--- Exercise ---
Whatever lies between the line that holds "Viewport: 980px width, 551px height." and the final line of the records below, both included, should be repeated exactly; leave out the pictures and add nothing.

Excerpts from a dataset:
——

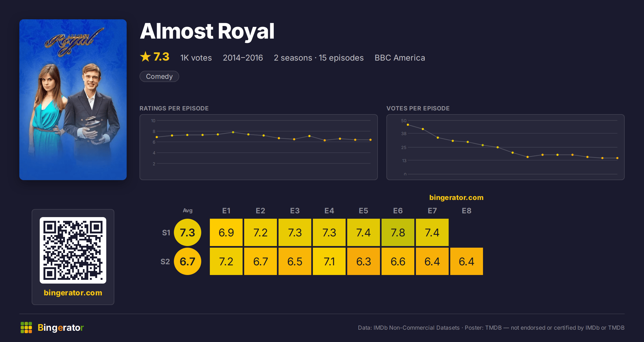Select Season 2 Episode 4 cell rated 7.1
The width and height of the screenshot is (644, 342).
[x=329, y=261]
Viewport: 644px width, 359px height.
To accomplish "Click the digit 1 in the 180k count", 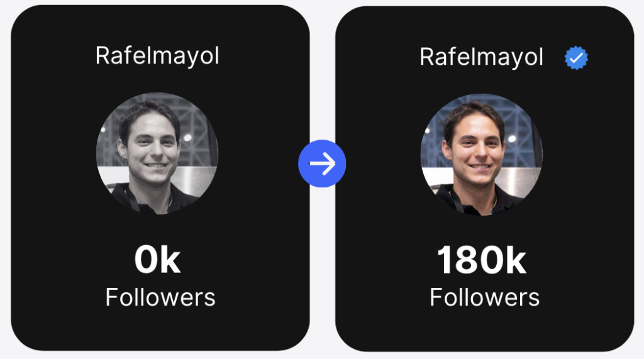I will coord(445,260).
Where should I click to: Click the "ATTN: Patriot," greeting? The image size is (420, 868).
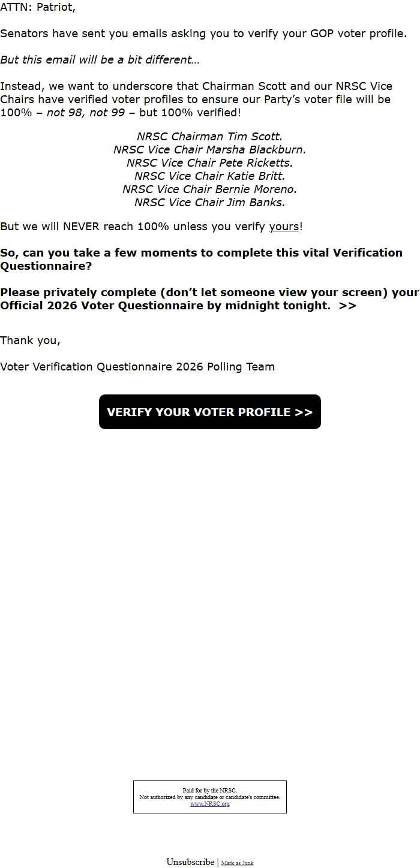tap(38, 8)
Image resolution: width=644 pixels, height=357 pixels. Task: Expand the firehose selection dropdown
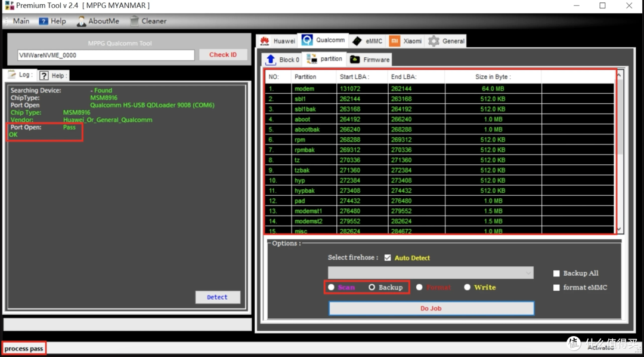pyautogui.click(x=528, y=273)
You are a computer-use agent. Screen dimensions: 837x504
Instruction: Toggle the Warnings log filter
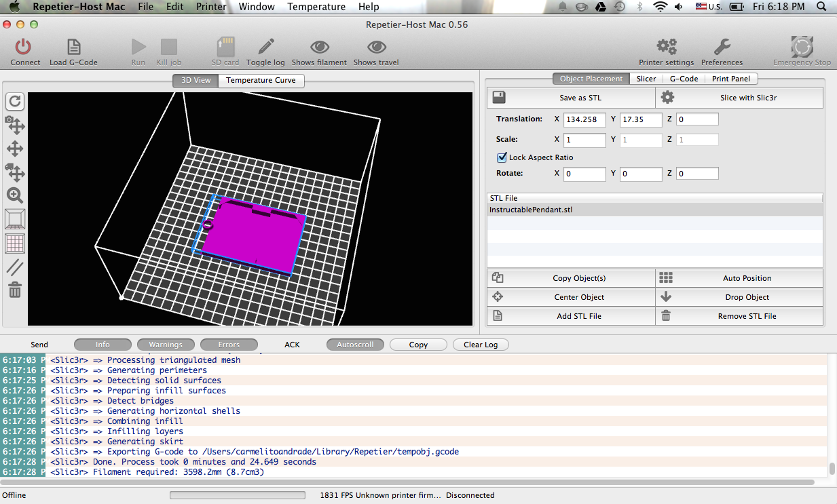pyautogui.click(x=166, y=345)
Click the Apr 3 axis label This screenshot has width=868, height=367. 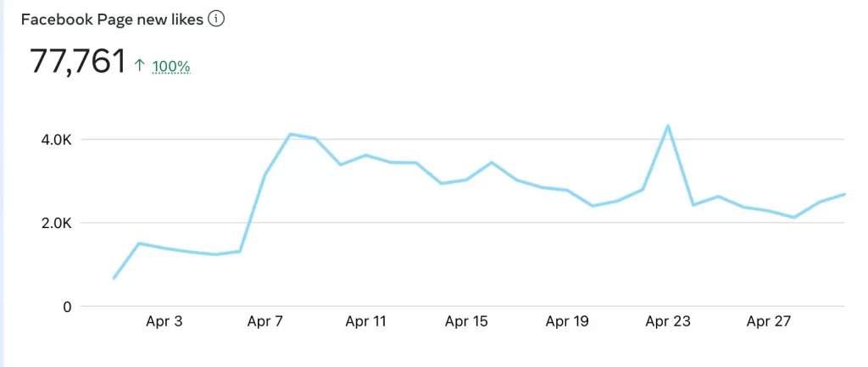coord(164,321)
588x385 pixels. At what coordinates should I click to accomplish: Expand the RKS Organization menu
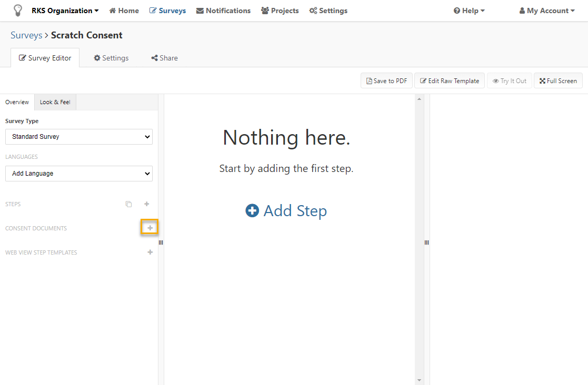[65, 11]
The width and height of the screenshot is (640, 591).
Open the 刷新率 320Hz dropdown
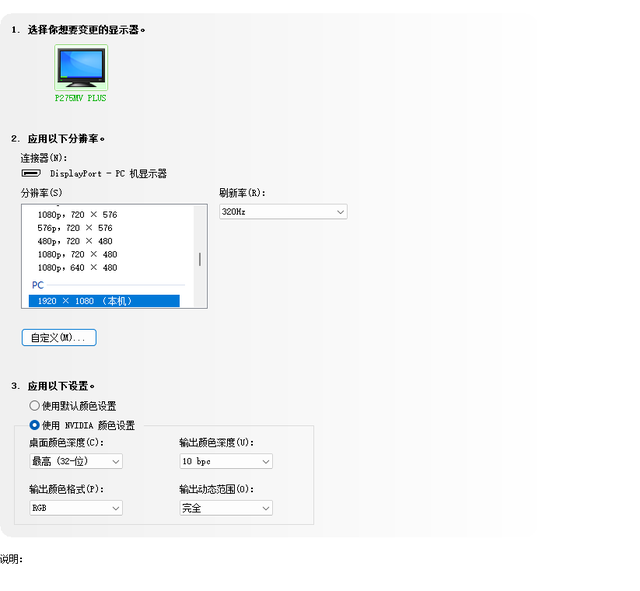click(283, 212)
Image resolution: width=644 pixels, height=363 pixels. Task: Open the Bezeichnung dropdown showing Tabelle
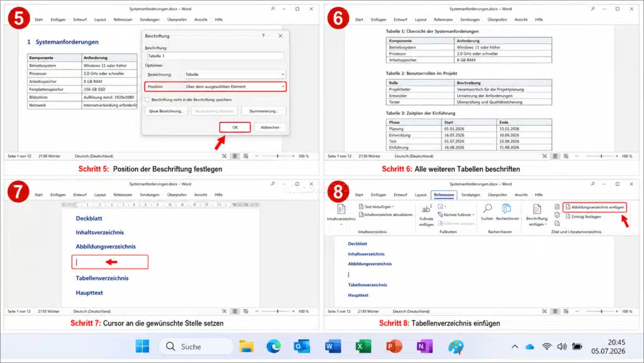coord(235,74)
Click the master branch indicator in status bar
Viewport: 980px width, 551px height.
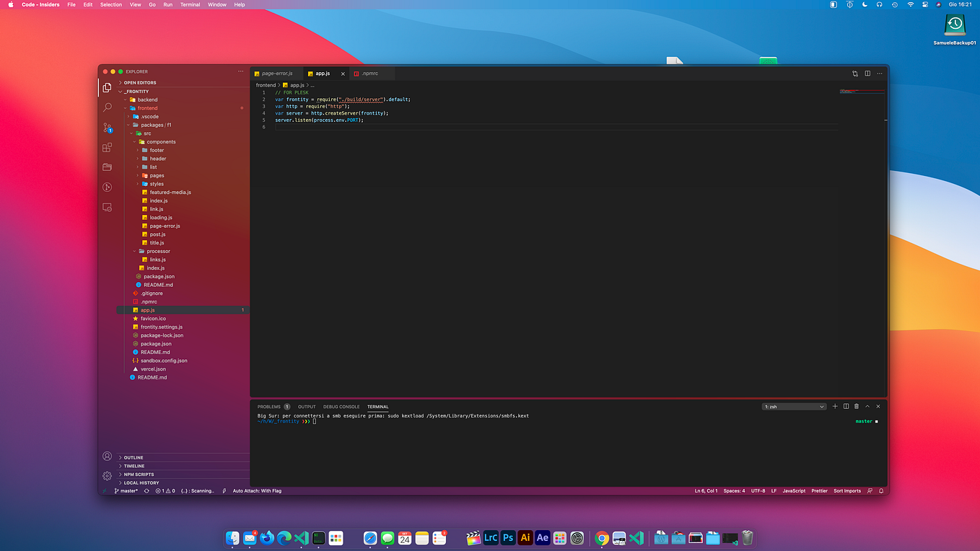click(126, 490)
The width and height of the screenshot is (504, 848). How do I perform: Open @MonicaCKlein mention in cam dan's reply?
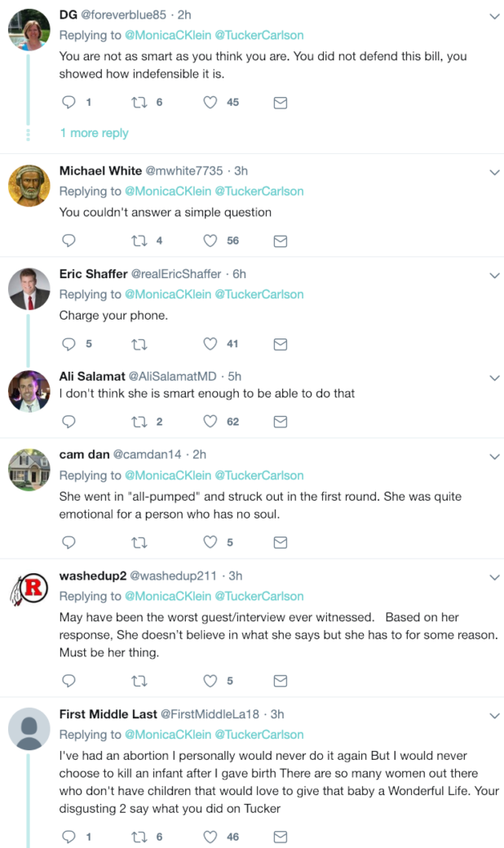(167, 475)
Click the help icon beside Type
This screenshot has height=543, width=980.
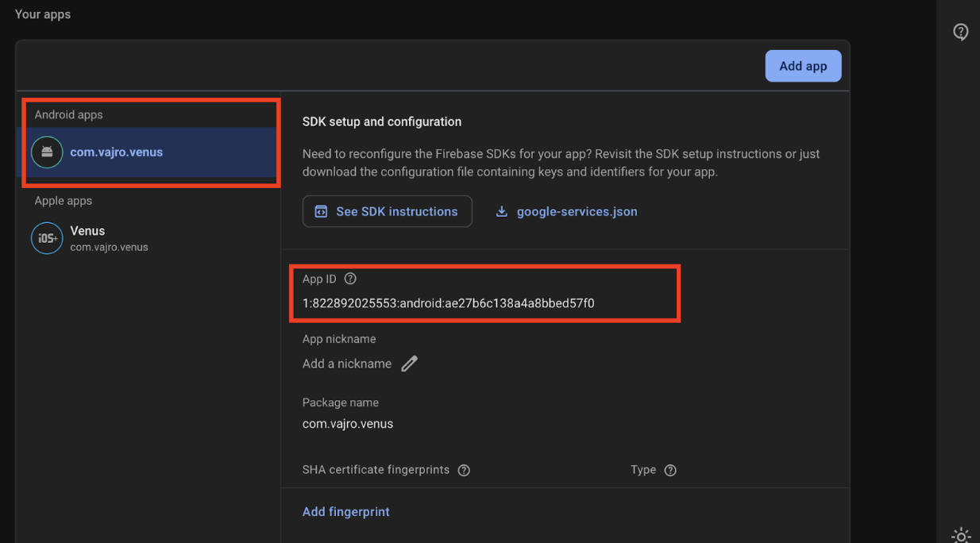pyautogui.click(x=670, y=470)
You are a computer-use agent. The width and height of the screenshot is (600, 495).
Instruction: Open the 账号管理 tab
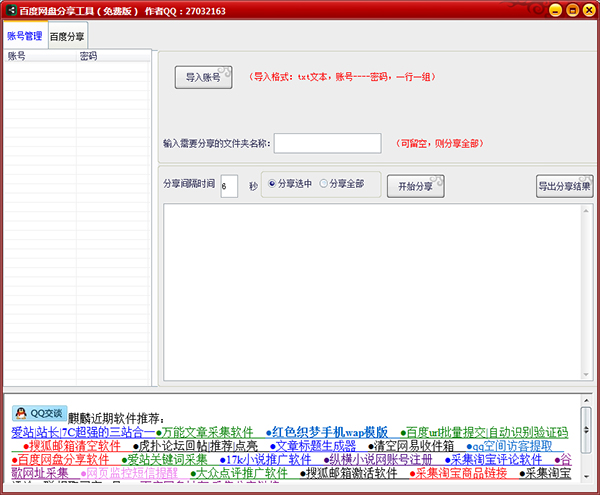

——

--- Answer area ---
Viewport: 980px width, 551px height.
click(126, 490)
The width and height of the screenshot is (504, 848). How do I perform: Open @MonicaCKlein mention in cam dan's reply?
(167, 475)
Click the help icon beside Type
This screenshot has height=543, width=980.
pyautogui.click(x=670, y=470)
You are a computer-use agent. The width and height of the screenshot is (600, 495).
Instruction: Open the 账号管理 tab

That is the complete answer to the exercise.